++++ DATA EXCERPTS ++++

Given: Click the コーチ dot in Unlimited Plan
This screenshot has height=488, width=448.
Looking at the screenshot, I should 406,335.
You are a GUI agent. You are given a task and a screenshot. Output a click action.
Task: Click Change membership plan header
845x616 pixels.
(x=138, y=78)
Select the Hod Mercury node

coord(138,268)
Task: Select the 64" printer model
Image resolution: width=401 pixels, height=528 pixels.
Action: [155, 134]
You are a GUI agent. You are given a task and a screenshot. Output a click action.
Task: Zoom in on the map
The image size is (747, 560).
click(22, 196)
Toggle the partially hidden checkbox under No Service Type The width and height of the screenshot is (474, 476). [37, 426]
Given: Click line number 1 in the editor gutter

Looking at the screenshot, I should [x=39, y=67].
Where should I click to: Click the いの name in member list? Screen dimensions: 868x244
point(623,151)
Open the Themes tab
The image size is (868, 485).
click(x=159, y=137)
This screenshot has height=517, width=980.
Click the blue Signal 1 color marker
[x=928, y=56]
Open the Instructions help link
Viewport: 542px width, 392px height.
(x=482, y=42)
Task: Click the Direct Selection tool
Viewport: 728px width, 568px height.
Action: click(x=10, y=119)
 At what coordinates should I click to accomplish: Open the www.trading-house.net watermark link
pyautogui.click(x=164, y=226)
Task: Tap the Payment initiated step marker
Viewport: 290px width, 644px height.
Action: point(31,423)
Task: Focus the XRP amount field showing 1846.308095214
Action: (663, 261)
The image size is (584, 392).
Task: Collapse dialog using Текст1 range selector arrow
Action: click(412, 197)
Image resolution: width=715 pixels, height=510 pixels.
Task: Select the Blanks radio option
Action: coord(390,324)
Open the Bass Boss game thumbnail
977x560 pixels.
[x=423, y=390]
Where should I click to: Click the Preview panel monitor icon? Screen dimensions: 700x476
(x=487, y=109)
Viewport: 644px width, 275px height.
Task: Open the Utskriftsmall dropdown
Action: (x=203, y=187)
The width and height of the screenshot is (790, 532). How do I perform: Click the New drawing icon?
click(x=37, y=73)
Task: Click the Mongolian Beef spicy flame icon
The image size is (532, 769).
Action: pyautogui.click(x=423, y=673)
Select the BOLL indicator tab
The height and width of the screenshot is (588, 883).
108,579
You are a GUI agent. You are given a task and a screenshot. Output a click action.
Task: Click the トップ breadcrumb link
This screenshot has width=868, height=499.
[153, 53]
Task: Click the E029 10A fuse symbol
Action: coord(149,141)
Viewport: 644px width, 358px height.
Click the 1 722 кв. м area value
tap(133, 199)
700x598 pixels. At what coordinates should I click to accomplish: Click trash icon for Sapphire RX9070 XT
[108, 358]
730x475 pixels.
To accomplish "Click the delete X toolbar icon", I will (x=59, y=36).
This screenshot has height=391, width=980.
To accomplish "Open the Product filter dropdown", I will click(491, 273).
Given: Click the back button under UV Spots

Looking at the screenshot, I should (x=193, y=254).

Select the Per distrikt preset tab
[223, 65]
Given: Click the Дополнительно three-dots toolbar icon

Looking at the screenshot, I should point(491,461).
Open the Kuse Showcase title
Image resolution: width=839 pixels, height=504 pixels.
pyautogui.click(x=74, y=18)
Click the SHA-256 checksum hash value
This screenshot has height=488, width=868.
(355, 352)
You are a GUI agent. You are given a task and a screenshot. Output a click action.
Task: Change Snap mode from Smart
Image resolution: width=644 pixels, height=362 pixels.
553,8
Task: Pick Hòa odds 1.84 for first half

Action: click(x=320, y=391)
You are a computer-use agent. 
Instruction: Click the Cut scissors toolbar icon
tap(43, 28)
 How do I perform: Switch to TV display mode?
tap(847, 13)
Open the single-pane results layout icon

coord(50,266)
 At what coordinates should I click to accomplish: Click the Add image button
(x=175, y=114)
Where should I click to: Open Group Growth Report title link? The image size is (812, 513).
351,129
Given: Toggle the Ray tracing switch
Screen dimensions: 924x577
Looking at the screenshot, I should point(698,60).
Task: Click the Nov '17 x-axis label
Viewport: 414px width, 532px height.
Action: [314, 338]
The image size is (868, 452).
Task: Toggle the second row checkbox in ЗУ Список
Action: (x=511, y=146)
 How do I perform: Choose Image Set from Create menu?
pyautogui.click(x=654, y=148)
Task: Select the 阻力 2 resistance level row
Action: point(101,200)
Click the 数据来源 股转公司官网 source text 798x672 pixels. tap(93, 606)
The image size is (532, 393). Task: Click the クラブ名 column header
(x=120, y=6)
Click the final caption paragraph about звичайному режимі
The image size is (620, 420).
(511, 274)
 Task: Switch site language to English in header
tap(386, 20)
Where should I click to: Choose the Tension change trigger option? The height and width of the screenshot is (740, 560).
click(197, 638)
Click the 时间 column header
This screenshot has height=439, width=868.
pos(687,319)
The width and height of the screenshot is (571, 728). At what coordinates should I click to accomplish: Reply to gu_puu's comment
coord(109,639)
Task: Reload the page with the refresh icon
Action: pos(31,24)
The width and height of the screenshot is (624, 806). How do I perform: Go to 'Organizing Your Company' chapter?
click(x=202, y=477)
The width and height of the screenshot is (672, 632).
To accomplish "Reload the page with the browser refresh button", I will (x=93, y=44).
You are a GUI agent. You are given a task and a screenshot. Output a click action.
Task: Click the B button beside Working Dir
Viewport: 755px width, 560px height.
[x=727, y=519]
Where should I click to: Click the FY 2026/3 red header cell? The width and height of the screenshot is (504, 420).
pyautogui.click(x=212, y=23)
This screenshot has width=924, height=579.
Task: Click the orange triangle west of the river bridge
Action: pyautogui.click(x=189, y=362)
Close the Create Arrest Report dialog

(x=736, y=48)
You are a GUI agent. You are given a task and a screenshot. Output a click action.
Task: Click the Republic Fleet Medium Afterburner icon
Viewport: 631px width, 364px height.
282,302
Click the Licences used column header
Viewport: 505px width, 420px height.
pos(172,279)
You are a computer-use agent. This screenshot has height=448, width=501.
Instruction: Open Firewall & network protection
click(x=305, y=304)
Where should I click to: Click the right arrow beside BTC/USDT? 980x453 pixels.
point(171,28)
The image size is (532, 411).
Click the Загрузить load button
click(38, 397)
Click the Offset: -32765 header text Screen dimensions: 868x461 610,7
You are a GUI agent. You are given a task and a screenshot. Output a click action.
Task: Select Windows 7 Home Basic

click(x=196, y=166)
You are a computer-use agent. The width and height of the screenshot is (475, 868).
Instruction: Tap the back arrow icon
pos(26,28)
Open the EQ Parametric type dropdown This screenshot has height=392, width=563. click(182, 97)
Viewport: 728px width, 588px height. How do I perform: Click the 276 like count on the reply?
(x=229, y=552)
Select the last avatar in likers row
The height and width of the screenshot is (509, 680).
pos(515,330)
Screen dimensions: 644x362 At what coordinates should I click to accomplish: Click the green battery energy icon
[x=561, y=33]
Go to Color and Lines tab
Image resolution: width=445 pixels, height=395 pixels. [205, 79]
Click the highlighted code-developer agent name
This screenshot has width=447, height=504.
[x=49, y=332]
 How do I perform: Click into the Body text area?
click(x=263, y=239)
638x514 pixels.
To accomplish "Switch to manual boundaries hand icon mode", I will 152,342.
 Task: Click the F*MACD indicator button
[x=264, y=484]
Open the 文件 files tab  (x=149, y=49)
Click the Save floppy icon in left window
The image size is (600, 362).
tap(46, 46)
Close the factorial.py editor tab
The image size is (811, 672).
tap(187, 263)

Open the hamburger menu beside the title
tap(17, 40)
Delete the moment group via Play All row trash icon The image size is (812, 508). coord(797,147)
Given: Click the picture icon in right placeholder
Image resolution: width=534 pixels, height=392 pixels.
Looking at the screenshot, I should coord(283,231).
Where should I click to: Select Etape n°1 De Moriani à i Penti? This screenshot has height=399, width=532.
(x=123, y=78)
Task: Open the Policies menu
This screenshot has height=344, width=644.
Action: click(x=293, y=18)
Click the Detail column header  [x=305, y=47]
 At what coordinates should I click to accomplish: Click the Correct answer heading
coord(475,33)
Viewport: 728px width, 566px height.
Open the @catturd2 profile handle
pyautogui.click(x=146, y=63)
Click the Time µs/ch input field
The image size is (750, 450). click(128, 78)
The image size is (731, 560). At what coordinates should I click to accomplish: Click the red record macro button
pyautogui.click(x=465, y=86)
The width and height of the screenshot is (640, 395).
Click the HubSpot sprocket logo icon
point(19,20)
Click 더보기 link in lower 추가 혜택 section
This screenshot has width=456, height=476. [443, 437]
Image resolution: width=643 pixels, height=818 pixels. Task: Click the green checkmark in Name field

++++

### [WHAT THE TASK REQUIRES]
Each line of the data that contains "will" should be counted; please give only the number.

### [ANSWER]
4